A LINQ query can be written in three ways: in query syntax, method syntax, or a mixture of both. Each query is made up of three components: initialization of the source, sorting of conditions, and selection of items by groups. 

This article will discuss LINQ operators in C#, outlined as a set of extension methods for structuring the queries. One of these is the LINQ Select operator. 

How to Implement LINQ Select with a String Type Collection

The LINQ Select operator takes a collection of item inputs and performs a projection on them to produce an output containing the same number of items. The projection is determined by the lambda expression passed to the Select operator.

A simple example of the select clause in action is to multiply all the integers in an array by a number. Each integer is looped over and updated, forming a new array which is printed into the console. It is also possible to manipulate a list of string items using LINQ Select. 
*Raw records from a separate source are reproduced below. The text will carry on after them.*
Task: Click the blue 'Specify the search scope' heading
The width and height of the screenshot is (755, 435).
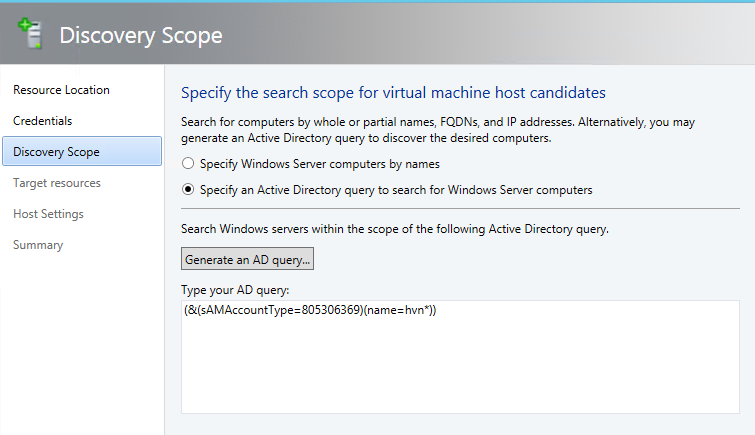Action: [393, 92]
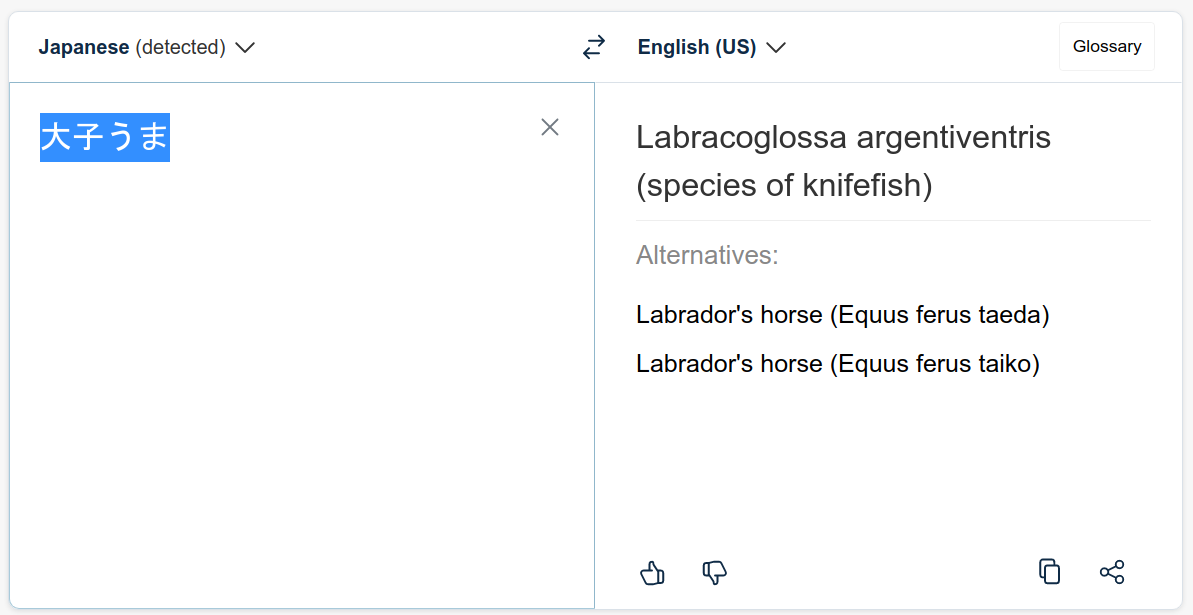Give the translation a thumbs up
Viewport: 1193px width, 615px height.
652,572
This method is demonstrated in the upcoming code analysis shown below:

List<string> countries = new List<string> { "USA", "CANADA", "AUSTRALIA", "ENGLAND", "CHINA", "RUSSIA" };
IEnumerable<string> orderedcon = countries.Select((n, i) => i+"-" + n);
foreach (string country in orderedcon)
{
Console.WriteLine(country);
}
Console.ReadLine();

In the sample code, “countries” is instantiated with several names. A LINQ Select iterates through the items by counting their indexes in the format: “(n, i) => i+”-” + n” where n and i are the parameters. When the strings are printed, it should look like this:

0-USA
1-CANADA
2-AUSTRALIA
3-ENGLAND
4-CHINA
5-RUSSIA

Not only can the Select operator change all the strings to upper/lower case, it is also capable of measuring their length. Select sends the collection through IEnumerable<type> to modify their properties one line at a time. 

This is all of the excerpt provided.